2021.05.12

Learning in the geek time [time.geekbang.org/column/arti…].

Bitmap A bitmap is a situation where elements in an array can be used to identify values by associating an array index with values in the application.

Bitmap code

‘public class BitMap {private char[] bytes; private int nbits;

public BitMap(int nbits) { this.nbits = nbits; this.bytes = new char[nbits/16+1]; }

public void set(int k) { if (k > nbits) return; int byteIndex = k / 16; int bitIndex = k % 16; bytes[byteIndex] |= (1 << bitIndex); }

public boolean get(int k) { if (k > nbits) return false; int byteIndex = k / 16; int bitIndex = k % 16; return (bytes[byteIndex] & (1 << bitIndex)) ! = 0; }} ‘(2) Bloom filter

Bloem filters work by mapping an element as it is added to a set to K points in a bit array by K hash functions, setting them to 1. If any of these points have a 0, the element must not be there. If both are 1, the element being checked is most likely in.
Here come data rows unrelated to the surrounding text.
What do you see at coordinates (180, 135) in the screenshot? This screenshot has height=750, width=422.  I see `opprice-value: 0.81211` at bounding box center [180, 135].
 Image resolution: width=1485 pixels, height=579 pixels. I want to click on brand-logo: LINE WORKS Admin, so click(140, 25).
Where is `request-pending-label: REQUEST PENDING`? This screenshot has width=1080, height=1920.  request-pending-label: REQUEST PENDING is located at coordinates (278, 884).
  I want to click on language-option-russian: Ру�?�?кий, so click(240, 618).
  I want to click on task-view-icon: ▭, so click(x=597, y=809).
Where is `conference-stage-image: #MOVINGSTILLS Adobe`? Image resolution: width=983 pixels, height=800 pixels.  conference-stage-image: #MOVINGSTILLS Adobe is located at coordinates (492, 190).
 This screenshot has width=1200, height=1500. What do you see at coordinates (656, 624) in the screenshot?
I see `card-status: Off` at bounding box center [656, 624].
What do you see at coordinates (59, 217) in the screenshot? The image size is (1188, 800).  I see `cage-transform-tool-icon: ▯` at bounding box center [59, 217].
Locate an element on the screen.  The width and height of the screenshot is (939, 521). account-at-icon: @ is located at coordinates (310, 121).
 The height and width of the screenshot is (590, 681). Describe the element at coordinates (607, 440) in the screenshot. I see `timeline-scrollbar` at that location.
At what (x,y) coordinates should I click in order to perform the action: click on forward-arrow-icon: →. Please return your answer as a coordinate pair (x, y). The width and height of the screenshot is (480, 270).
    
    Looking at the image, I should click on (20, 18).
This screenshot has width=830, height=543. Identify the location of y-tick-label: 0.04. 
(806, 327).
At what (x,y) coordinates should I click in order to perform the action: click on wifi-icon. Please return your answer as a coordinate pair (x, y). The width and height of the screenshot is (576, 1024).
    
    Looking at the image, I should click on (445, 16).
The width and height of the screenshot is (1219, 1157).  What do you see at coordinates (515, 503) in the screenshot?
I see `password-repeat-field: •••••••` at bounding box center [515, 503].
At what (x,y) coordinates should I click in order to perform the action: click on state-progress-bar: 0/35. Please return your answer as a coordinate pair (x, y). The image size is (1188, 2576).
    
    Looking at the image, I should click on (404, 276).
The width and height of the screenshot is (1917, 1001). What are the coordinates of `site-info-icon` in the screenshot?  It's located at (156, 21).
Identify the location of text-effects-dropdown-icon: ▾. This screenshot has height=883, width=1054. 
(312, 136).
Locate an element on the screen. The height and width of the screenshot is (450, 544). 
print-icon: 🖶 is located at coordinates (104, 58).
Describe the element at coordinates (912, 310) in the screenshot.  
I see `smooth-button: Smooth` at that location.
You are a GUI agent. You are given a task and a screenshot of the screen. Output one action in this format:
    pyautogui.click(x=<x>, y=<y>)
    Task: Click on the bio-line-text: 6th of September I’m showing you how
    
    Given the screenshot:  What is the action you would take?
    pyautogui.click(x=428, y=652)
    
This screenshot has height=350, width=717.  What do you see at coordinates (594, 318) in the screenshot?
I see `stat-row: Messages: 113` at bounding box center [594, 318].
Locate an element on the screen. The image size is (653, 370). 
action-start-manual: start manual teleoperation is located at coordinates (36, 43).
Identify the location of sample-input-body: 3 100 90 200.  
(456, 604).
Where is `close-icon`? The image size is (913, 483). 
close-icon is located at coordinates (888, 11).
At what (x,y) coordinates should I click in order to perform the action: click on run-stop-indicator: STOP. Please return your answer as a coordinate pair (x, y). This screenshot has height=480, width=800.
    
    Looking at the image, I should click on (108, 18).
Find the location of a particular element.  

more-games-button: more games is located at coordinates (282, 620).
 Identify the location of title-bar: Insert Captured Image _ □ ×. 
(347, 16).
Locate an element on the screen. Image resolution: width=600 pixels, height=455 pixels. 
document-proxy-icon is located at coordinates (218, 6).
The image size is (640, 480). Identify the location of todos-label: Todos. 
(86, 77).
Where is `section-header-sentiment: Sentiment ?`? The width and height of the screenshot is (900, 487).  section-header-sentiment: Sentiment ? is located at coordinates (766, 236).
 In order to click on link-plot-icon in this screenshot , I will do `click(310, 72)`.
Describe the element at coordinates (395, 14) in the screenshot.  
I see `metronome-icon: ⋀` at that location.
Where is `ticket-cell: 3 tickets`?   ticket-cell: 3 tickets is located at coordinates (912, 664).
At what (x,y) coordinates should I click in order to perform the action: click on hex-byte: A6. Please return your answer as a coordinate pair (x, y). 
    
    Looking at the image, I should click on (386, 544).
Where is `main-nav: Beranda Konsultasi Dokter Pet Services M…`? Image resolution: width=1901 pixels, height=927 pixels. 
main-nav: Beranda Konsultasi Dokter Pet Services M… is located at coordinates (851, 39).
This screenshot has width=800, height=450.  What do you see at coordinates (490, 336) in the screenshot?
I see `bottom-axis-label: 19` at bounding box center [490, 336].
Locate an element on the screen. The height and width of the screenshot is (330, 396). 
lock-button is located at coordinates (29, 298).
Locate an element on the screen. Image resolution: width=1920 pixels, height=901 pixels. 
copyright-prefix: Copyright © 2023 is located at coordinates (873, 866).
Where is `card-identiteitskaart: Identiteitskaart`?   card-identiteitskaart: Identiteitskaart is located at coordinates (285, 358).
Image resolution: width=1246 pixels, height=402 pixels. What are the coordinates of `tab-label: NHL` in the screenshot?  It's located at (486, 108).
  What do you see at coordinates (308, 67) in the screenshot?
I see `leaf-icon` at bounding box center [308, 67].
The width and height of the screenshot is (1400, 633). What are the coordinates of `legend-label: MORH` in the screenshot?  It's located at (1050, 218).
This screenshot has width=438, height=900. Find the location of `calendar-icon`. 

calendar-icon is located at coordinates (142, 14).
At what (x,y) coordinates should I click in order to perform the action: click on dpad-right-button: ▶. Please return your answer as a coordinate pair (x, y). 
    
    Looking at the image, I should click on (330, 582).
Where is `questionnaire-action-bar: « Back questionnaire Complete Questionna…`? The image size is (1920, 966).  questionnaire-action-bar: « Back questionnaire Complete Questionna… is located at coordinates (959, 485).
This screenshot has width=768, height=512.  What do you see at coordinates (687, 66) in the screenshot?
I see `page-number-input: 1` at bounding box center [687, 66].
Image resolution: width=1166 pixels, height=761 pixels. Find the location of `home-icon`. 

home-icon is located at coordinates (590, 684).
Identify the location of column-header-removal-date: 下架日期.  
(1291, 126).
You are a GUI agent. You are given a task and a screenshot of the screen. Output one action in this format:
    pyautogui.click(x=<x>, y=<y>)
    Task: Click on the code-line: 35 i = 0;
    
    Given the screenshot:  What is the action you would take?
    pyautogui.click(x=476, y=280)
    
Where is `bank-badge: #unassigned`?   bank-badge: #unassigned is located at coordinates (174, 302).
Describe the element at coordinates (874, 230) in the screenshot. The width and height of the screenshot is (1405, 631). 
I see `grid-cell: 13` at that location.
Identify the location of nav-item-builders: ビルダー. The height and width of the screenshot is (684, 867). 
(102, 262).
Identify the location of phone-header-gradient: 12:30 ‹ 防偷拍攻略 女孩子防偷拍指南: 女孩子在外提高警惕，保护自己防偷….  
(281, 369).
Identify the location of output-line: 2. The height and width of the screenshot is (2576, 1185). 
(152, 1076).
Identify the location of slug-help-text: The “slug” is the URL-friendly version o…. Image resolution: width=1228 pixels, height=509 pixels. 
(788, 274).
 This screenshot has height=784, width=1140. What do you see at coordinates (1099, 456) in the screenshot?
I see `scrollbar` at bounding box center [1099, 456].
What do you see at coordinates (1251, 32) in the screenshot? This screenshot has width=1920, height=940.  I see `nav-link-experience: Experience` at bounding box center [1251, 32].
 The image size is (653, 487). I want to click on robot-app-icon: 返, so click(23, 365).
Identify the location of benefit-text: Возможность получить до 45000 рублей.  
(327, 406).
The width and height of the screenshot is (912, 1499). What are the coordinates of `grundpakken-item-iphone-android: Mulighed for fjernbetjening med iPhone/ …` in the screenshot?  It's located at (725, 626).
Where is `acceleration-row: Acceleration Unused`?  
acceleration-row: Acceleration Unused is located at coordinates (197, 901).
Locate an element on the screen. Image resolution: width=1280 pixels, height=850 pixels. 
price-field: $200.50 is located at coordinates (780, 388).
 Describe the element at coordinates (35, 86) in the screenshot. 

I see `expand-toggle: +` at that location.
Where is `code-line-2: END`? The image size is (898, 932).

Bloom filter to reduce the probability of hash collisions, use K hash functions to hash the same number, that will result in K different hashes, which we will call X1, X2, X3… , XK. We take the K numbers as subscripts in the BitMap, and assign the corresponding BitMap[X1], BitMap[X2], BitMap[X3]… The BitMap[XK] is set to true, that is, we use K bits to indicate the existence of a number. When we want to query the existence of a certain number, we use the same K hash functions to hash this number, and get Y1, Y2, Y3… , YK. Let’s see if all K hashes in the bitmap are true, and if they’re all true, then that number exists, and if any of them are not true, then that number doesn’t exist. Bloom filters are well suited for large-scale judgment scenarios that do not require 100% accuracy and allow a small probability of misjudgment.

Web crawler is a very important system in search engines. The same web page link may be included in multiple pages, which will lead to crawler repeatedly crawling the same web page in the process of crawling, so how to avoid these repeated crawling?

We use a Bloom filter (CPU intensive) to keep track of links that have been crawled. Assuming a billion pages need to be reweighted, we can store it in a bitmap 10 times the size (to reduce misjudgments). That’s 10 billion binary bits, which translates to about 1.2GB in bytes. If you use hash tables to determine weights, you need at least 100GB of space. By comparison, bloom filters reduce storage space consumption by a lot.